Liberi di vivere, di curarsi e di morire

di Gaetano Pedullà

Dopo politici, magistrati e giornalisti, tutti pronti a dire la loro senza alcun titolo scientifico, c’è finalmente una fonte accreditata che può dirci se il metodo di cura Stamina funziona o no. E purtroppo la risposta è no. Nelle cartelle cliniche rilasciate dallo Spedale civile di Brescia ai 36 pazienti curati con questo protocollo non c’è traccia di miglioramento. Un verdetto che stamattina i genitori dei malati cercheranno di ribaltare in una conferenza stampa dove speranze e suggestioni faranno a pugni con la realtà. Quando il male avanza non ci sono illusioni così grandi da sembrarci inesplorabili. La vita ci aggrappa a ogni indizio, a ogni possibilità. E l’amore per i cari non conosce comitati scientifici; non può sopportare che leggi e burocrazia provino a spegnere quell’unica fiammella, quando c’è. Per questo il verdetto clinico di ieri non fermerà Stamina, così come non la fermeranno le inchieste, compresa quella in dirittura d’arrivo in Procura a Torino, dove si ipotizzano reati gravissimi: associazione a delinquere, truffa, somministrazione di farmaci pericolosi. Su Vannoni pende l’accusa di aver ricevuto corpose donazioni e il quadro che si è fatto sulla stampa non è dei più cristallini.
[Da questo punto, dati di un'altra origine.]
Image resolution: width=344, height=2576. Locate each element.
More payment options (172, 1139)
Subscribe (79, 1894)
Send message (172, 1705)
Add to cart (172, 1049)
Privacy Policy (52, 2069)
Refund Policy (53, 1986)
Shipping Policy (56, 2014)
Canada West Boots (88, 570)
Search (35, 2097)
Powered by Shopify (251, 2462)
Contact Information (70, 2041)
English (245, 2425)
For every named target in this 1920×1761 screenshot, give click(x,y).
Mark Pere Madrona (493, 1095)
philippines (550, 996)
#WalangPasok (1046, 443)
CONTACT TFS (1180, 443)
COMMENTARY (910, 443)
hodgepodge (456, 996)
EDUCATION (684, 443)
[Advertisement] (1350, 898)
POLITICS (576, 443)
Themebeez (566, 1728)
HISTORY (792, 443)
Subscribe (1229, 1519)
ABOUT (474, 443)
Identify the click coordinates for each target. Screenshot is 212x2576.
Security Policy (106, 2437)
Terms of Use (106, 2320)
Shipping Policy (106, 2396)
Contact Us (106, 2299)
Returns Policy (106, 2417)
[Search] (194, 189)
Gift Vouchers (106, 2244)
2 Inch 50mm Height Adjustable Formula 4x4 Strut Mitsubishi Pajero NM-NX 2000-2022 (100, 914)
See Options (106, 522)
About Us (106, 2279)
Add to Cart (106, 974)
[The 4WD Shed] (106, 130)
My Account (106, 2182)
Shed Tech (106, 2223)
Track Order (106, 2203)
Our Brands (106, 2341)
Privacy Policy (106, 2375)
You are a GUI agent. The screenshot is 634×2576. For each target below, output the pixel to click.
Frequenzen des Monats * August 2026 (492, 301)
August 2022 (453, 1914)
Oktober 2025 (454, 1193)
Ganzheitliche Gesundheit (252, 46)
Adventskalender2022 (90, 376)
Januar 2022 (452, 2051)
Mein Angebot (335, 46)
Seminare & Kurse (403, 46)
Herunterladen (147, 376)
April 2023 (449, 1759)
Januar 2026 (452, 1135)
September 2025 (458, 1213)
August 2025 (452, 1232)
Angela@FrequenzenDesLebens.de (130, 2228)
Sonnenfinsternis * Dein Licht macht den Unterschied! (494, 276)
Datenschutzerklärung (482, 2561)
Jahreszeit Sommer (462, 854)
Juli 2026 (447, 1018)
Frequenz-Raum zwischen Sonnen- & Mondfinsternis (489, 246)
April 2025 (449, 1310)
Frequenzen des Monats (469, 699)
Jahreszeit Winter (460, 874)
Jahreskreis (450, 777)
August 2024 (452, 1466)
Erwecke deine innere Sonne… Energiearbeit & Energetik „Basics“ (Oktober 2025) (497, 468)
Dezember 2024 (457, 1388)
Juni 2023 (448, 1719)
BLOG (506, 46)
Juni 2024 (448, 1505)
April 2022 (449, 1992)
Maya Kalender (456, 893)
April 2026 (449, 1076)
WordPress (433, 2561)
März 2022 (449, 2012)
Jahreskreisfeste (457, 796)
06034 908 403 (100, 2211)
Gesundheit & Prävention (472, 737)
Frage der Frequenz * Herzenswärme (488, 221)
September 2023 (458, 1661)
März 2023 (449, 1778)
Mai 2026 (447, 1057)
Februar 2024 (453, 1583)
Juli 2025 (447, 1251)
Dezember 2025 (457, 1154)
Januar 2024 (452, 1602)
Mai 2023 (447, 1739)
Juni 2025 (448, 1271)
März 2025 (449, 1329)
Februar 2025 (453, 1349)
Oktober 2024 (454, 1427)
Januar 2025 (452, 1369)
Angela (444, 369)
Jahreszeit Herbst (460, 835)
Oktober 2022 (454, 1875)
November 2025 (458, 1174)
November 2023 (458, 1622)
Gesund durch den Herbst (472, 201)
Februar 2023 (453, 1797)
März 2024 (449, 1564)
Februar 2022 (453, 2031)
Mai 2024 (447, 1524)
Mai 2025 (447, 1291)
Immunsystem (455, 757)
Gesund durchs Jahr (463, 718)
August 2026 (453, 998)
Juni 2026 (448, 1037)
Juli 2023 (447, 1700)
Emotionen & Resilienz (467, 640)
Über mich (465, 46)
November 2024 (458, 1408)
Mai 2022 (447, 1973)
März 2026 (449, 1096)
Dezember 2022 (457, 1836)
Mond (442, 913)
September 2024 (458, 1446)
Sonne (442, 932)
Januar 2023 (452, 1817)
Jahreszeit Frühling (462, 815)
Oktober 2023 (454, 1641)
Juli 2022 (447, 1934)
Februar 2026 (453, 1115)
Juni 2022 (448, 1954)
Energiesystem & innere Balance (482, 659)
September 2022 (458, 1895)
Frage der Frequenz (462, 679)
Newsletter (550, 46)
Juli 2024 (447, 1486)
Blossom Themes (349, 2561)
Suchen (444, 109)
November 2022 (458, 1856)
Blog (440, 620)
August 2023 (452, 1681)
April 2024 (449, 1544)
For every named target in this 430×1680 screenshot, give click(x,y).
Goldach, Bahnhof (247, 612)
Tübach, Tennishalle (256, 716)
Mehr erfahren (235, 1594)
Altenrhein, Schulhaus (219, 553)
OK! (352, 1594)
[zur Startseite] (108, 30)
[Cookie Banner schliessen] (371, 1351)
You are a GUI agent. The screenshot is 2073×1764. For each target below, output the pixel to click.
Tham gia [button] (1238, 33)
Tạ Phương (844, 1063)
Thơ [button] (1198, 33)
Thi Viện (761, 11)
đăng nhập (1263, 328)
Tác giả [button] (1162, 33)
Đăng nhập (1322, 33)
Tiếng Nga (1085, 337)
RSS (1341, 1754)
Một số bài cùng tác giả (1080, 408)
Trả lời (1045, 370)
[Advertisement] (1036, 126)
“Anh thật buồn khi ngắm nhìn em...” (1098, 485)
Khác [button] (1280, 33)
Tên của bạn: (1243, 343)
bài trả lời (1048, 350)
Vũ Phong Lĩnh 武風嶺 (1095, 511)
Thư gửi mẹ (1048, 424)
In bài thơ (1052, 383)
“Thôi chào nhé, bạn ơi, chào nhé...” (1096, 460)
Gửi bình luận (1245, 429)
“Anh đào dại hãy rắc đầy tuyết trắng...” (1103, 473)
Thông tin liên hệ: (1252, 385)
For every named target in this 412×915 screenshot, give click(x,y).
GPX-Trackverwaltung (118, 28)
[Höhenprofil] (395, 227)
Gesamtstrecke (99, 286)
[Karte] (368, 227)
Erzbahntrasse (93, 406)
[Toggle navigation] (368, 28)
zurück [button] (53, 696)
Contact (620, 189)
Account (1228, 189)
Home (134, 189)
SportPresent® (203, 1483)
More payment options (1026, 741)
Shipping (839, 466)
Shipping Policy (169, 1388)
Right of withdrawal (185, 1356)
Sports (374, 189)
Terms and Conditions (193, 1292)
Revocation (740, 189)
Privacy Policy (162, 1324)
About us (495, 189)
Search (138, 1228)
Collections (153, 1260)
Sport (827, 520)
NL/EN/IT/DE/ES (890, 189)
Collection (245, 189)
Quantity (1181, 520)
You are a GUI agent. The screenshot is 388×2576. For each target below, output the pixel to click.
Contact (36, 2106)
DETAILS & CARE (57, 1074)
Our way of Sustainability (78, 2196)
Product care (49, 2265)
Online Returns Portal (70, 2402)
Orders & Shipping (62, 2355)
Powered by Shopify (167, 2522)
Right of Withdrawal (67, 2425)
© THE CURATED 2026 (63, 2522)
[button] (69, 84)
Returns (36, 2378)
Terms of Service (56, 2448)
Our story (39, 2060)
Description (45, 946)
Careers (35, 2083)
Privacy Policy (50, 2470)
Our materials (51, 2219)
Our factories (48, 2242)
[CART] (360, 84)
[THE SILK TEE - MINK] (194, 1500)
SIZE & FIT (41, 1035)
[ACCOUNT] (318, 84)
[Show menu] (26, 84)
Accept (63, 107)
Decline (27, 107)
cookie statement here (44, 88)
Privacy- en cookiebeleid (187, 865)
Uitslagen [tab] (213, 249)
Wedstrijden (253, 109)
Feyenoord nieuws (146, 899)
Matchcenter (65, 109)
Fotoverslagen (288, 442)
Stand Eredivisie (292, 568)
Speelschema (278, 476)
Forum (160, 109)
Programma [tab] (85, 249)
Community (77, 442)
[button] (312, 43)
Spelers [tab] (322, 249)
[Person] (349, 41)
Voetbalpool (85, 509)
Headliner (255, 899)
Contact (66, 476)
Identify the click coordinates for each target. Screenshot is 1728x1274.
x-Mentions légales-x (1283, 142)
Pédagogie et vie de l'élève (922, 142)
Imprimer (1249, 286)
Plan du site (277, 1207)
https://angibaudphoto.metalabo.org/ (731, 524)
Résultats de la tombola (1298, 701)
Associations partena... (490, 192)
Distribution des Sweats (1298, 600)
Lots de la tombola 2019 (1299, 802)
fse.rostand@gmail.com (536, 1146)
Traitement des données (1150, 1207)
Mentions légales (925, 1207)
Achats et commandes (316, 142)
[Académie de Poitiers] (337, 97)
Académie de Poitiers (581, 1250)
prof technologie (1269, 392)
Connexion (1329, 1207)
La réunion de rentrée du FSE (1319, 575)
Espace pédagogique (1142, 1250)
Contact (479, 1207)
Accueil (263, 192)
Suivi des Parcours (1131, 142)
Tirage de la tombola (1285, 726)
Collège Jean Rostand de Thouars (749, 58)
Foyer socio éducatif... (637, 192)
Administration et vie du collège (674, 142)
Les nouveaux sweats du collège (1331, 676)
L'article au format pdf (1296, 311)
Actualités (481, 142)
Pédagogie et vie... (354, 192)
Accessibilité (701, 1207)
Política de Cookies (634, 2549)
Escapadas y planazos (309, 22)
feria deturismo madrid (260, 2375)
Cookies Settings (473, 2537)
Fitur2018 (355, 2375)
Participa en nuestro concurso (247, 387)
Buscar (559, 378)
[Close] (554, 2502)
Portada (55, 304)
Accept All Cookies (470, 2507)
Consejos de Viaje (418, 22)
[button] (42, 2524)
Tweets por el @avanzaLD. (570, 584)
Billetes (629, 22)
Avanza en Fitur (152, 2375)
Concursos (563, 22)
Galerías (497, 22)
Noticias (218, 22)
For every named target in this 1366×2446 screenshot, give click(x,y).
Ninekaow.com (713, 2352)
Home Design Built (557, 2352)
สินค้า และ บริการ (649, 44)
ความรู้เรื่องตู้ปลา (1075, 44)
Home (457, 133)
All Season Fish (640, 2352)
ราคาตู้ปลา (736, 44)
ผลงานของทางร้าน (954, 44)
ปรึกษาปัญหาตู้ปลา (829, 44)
Stamina però per molti resta un sogno, una terra promessa dove la scienza ufficiale non ha messo piede. E impedire a questi sognatori di cercare il loro Eldorado significa fargli male due volte: alla malattia si aggiunge quel senso di impotenza, di costrizione ad accettare un destino tragico deciso non dal fato, ma da una legge degli uomini. Per chi possiede un pensiero sinceramente liberale, la pienezza dell’uomo sta nello scegliersi la vita esattamente come scegliersi la morte. Lo Stato deve informare correttamente, deve dare ai malati e alle famiglie tutti gli strumenti per capire se si è di fronte a una truffa o no, se si va verso una cura compassionevole e inutile o c’è speranza. Ma poi cosa spingere nelle vene lo decida il malato. E nessun altro.